**GOAL OF THE EXERCISE:**
Copy verbatim the stretch of the records from the line containing "Task: Open the TikTok - PostgreSQL connection" through the end of the records, leaving out the pictures.

**MATERIAL FOR THIS EXERCISE:**
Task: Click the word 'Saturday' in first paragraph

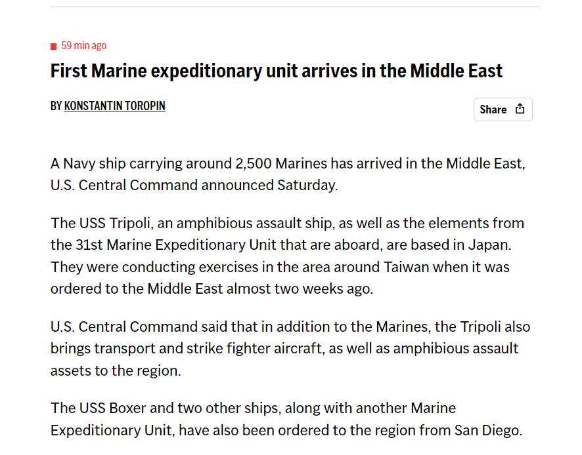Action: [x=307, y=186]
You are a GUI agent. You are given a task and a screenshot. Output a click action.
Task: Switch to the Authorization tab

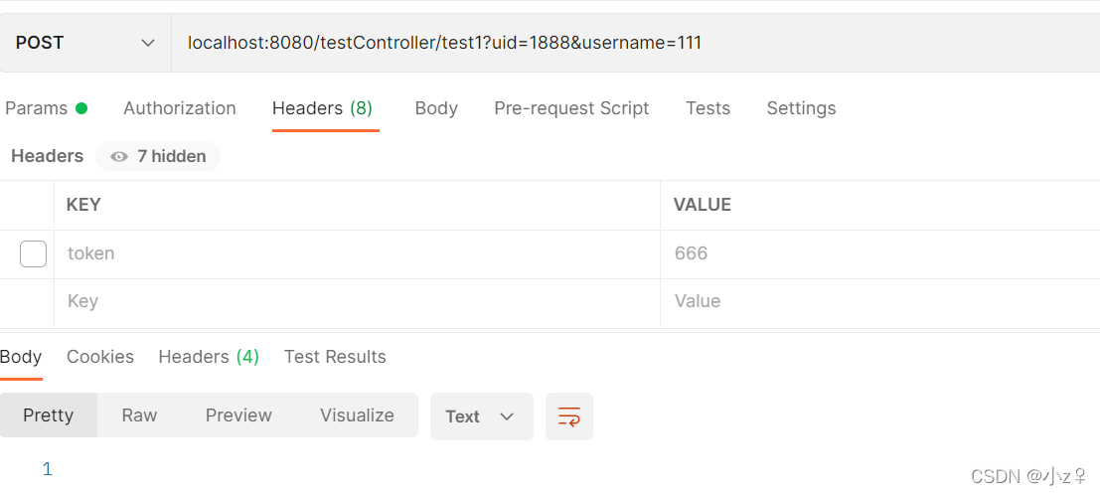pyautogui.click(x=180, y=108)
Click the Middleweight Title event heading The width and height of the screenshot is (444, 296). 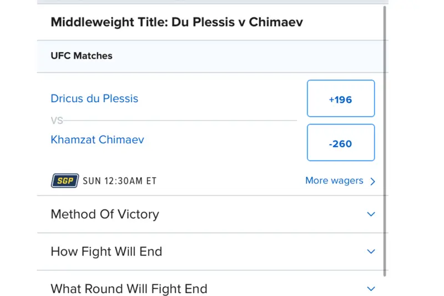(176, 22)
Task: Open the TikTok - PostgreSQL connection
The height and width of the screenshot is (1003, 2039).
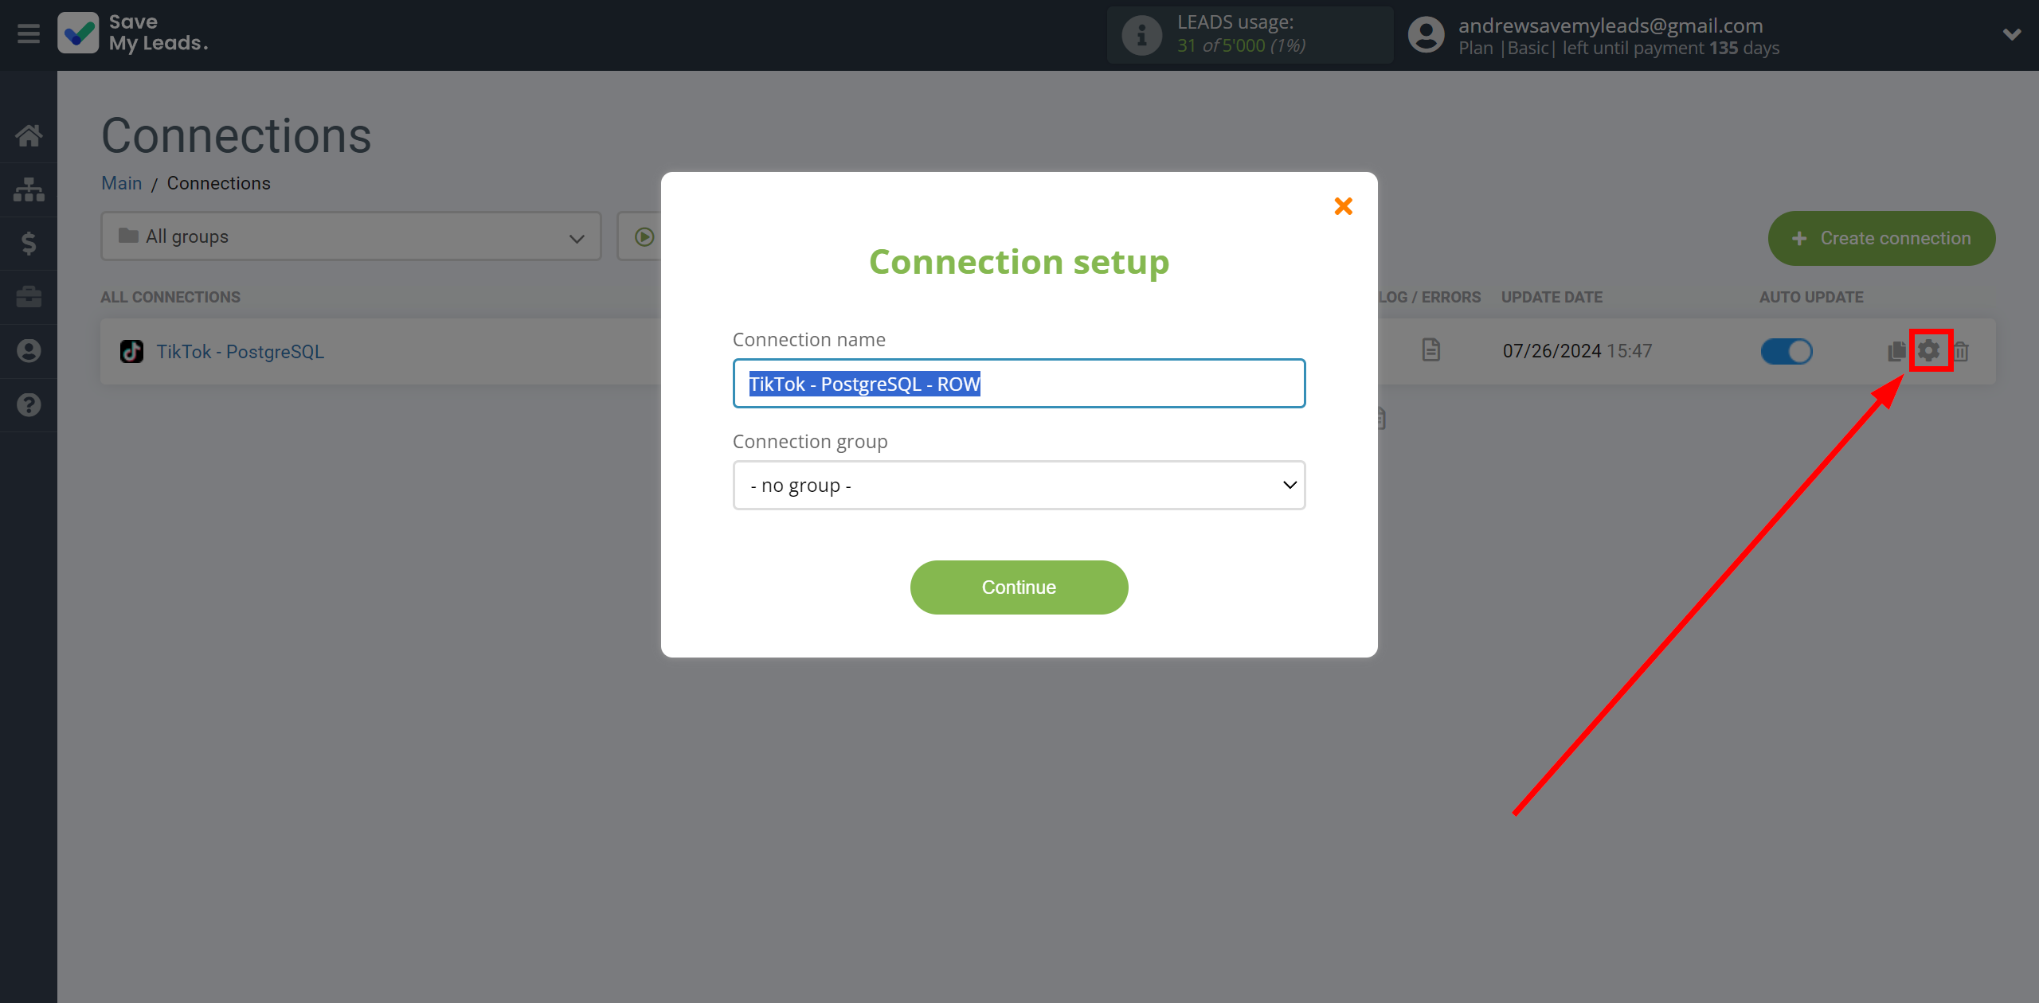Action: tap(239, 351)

**WRITTEN SOLUTION:**
Task: Open the TikTok - PostgreSQL connection
The height and width of the screenshot is (1003, 2039).
Action: tap(239, 351)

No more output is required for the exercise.